2) Zweite persönliche Vorbemerkung: Für mich rangiert das Interesse Deutschlands eindeutig höher als jedwedes taktische Interesse der sozialdemokratischen Oppositionspartei.

3) Das deutsche Interesse gebietet, dass Deutschland sich weder innerhalb der Nato noch innerhalb der Europäischen Union isoliert – zum Beispiel durch ein alleiniges oder früheres Ausscheiden aus der gemeinsamen Intervention. Die immer noch erhebliche Funktionsfähigkeit sowohl der Nato als auch der EU sollte nicht aufs Spiel gesetzt werden. An diesem grundlegenden deutschen Interesse würde auch ein etwaiger Abzug der kanadischen und der holländischen Kontingente nichts ändern.

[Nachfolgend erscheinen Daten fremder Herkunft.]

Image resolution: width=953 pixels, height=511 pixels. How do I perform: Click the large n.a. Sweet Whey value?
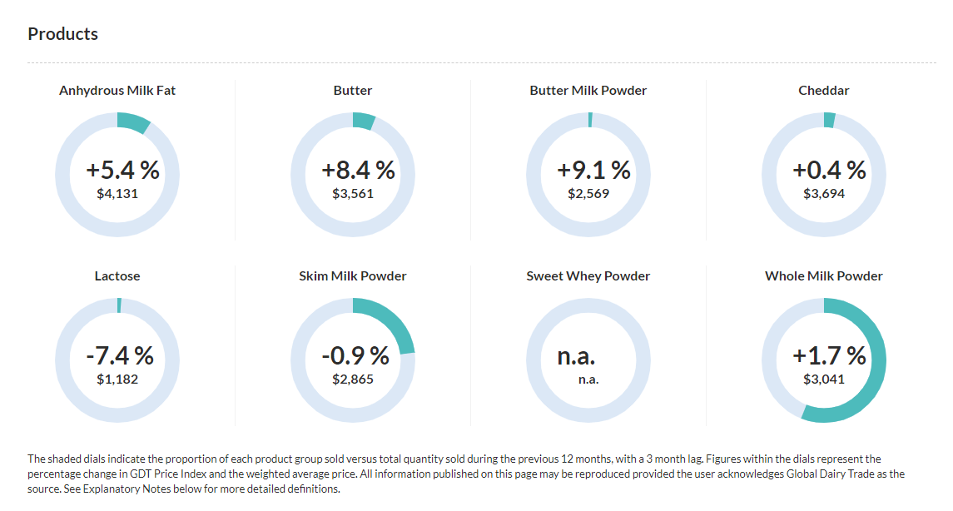tap(576, 356)
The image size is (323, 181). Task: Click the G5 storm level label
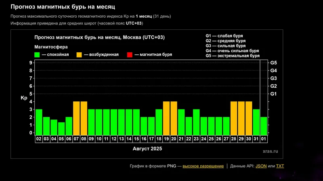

Es bleibt dringend geboten, alle deutschen Stellungnahmen jedenfalls mit Frankreich (und mit anderen europäischen Regierungen) abzustimmen. (Von Obamas in Bezug auf den afghanischen Krieg fulminantem Wahlkampf im Sommer und Herbst 2008 bis zu seiner großen Rede am 1. Dezember 2009 hat es leider keine deutsch-französische Initiative und keinen Ratschlag gegenüber Obama gegeben.)